日本では、東北関東大震災の影響で被害を受けた福島の原子力発電所で、放射能漏れの懸念が高まっていますが、韓国は、日本に対し、原子炉の冷却に欠かせないホウ素の緊急支援を行うことにしました。
知識経済部が16日明らかにしたところによりますと、日本政府が、15日、ホウ素数十万トンを緊急に支援することを要請したということです。
ホウ素は中性子を吸収し、核分裂を抑制するため、原子炉の冷却に欠かせない物質です。
日本では、福島にある原発の爆発や破損が連鎖的に発生していますが、新たな爆発を防ぐためには、大量のホウ素が必要だとされています。
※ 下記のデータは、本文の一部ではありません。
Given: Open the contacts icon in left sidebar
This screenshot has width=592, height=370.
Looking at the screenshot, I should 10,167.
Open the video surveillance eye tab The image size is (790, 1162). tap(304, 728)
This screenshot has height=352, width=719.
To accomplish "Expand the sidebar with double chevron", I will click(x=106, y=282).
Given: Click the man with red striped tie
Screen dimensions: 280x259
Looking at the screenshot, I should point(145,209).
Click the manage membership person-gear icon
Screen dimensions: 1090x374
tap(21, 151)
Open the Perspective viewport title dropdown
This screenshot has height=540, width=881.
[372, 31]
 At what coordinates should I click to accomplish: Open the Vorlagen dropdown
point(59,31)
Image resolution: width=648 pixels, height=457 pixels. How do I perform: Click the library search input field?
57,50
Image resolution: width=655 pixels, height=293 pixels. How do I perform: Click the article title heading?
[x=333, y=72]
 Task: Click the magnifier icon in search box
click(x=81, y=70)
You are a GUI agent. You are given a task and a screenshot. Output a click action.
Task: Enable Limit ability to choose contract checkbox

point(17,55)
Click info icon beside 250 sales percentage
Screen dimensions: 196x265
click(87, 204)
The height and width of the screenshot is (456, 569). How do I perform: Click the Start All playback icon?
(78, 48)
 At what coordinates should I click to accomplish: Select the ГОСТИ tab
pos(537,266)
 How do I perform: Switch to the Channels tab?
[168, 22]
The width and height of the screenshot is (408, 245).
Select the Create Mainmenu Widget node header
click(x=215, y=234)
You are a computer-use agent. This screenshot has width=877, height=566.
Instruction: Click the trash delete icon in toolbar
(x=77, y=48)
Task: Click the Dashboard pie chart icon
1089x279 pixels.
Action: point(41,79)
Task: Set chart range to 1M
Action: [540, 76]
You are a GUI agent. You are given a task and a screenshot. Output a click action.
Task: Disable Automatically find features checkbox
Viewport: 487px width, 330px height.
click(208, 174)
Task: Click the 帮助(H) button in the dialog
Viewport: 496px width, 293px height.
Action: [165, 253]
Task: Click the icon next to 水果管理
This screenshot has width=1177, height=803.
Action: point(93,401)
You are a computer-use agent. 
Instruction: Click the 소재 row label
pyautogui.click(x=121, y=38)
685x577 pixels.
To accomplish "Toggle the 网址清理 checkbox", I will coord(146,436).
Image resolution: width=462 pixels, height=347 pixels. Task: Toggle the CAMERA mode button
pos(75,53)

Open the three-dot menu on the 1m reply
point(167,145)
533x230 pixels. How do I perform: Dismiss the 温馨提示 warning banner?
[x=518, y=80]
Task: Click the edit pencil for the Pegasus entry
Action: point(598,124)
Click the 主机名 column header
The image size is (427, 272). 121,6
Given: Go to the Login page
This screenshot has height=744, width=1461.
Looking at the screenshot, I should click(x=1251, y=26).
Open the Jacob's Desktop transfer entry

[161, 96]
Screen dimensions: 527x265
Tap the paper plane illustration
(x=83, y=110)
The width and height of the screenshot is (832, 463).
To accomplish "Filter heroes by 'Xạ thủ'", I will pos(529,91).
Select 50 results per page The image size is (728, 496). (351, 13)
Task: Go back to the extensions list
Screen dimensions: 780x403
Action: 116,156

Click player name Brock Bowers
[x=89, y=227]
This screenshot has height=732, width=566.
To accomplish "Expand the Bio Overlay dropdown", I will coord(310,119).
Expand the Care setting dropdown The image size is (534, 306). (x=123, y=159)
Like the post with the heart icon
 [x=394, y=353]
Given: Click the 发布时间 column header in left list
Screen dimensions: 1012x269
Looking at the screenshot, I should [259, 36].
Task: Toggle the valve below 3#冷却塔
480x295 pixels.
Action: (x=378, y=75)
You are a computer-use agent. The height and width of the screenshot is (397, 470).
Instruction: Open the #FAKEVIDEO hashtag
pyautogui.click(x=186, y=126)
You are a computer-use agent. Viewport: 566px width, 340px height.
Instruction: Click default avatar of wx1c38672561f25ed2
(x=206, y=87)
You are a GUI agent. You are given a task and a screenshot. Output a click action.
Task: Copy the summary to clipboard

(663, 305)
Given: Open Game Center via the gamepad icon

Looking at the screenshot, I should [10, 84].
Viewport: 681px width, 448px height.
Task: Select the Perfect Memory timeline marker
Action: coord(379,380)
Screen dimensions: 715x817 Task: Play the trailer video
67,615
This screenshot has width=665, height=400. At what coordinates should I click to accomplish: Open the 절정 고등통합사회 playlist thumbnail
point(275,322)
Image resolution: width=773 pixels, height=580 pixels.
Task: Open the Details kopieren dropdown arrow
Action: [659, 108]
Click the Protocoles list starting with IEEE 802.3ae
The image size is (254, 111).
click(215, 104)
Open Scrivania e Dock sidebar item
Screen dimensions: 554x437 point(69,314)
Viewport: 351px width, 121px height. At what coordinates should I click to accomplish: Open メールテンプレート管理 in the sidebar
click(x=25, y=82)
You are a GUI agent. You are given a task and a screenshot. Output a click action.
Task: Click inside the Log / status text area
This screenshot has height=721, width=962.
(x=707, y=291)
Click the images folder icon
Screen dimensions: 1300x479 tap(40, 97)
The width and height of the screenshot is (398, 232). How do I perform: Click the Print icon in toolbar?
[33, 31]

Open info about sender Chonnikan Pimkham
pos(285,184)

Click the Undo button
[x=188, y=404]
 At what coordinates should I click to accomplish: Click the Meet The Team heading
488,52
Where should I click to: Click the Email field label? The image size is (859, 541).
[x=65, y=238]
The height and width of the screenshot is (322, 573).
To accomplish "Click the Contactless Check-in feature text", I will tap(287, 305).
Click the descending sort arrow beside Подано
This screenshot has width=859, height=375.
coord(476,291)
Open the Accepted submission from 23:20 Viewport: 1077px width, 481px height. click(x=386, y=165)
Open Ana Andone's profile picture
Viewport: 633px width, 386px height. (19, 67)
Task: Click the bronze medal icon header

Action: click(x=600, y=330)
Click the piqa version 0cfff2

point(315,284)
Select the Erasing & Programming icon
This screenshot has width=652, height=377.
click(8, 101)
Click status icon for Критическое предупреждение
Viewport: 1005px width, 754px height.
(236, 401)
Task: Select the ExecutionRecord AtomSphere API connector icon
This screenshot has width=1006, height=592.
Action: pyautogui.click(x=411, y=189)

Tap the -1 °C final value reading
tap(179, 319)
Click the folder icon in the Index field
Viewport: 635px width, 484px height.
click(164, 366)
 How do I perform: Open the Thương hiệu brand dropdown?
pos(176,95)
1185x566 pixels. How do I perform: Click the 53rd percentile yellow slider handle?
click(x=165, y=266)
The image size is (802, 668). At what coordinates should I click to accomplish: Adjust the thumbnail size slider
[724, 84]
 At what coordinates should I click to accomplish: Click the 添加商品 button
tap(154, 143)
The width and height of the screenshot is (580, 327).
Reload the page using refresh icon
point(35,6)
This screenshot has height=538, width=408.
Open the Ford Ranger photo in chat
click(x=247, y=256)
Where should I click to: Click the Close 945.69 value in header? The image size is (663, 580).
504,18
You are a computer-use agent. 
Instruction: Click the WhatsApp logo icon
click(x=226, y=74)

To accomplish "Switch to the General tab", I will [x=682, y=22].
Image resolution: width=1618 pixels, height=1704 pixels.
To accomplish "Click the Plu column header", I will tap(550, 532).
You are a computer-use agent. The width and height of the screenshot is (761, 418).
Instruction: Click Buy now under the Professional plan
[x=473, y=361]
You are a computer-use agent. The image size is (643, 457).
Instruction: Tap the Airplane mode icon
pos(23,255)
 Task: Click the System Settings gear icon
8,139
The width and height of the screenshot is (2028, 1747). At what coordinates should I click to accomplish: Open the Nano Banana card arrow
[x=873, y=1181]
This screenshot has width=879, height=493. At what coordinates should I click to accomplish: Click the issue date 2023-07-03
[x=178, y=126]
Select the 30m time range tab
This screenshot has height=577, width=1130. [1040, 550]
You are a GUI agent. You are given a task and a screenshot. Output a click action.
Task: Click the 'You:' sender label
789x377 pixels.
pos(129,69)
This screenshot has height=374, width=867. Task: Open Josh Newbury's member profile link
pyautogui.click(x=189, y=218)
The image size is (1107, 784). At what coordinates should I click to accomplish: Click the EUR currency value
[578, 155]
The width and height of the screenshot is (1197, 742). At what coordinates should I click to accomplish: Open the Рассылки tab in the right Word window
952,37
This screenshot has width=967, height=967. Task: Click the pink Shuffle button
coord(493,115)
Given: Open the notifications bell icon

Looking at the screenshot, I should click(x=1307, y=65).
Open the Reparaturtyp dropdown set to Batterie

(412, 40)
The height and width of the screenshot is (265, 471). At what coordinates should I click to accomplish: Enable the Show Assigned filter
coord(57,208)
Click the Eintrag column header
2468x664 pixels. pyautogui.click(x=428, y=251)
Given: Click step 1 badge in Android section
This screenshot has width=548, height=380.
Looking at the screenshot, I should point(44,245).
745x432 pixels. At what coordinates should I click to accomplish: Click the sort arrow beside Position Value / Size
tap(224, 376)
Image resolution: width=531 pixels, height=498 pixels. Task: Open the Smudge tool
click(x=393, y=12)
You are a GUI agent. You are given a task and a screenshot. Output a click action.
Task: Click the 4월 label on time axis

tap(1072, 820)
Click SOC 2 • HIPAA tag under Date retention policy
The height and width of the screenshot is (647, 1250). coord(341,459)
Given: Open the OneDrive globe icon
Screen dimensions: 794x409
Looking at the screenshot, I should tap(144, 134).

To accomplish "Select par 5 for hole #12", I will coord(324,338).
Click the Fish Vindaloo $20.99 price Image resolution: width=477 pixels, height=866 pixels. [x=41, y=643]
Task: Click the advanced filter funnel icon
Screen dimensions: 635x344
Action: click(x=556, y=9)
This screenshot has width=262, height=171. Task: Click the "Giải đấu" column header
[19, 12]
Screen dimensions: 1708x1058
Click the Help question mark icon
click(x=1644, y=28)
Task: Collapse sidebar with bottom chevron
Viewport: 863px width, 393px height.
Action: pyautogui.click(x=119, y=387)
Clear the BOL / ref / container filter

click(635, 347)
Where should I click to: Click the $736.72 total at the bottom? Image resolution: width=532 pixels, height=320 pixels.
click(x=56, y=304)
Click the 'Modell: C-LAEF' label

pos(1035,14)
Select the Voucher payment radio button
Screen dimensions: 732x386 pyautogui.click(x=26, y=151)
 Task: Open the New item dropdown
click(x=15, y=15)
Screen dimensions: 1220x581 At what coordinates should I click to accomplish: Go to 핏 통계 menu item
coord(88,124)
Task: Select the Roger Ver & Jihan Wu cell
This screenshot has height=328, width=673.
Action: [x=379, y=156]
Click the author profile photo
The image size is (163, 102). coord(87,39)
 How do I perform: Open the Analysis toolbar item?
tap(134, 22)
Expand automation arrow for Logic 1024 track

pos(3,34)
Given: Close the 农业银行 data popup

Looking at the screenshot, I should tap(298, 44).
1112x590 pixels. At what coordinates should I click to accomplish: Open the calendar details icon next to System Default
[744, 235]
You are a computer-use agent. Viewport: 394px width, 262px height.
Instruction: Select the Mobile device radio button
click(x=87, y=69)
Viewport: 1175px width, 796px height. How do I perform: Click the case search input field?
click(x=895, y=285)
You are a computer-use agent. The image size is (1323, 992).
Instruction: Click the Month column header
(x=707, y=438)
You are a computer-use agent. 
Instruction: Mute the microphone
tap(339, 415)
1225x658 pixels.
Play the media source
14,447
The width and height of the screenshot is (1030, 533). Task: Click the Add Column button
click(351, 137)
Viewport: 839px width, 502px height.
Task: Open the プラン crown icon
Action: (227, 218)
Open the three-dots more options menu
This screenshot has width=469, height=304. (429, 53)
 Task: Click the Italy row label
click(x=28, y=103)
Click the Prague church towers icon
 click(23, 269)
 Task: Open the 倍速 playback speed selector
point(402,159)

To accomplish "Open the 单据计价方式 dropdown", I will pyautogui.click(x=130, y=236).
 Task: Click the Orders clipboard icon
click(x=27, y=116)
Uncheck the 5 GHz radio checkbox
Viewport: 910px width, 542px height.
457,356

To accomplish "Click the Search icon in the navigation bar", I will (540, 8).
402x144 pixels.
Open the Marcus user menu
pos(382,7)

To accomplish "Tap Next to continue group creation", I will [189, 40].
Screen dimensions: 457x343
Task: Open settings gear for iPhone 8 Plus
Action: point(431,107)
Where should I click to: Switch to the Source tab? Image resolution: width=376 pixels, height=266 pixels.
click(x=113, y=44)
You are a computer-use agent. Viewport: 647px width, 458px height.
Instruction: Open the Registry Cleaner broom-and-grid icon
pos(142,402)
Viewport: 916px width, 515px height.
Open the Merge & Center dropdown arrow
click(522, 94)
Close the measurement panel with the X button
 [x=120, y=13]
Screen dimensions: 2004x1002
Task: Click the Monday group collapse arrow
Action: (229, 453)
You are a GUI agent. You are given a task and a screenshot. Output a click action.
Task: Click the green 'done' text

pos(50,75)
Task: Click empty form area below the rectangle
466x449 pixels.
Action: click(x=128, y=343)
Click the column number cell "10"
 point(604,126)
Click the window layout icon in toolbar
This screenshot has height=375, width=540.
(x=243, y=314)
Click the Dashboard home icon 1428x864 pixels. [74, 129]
これについて知識経済部の崔重卿(チェ・ジュンギョン)長官は、日本への支援策を話し合うために15日開かれた官民合同対策会議で、「韓国の在庫が足りない状況になるとしても、まずは日本にホウ素を緊急支援しなければならない」と述べたということです。
韓国の原発事業に当たっている韓国水力原子力は、これを受け、一日でも早く日本にホウ素を支援する方針だということです。
一方、日本では、今回の巨大地震で原発や製油施設が破壊されたため、発電用の燃料や石油製品が不足しており、韓国の製油会社にガソリンや灯油などの支援要請が届いているということです。
各製油会社は、これを受け、最大限の支援のために対策を検討しています。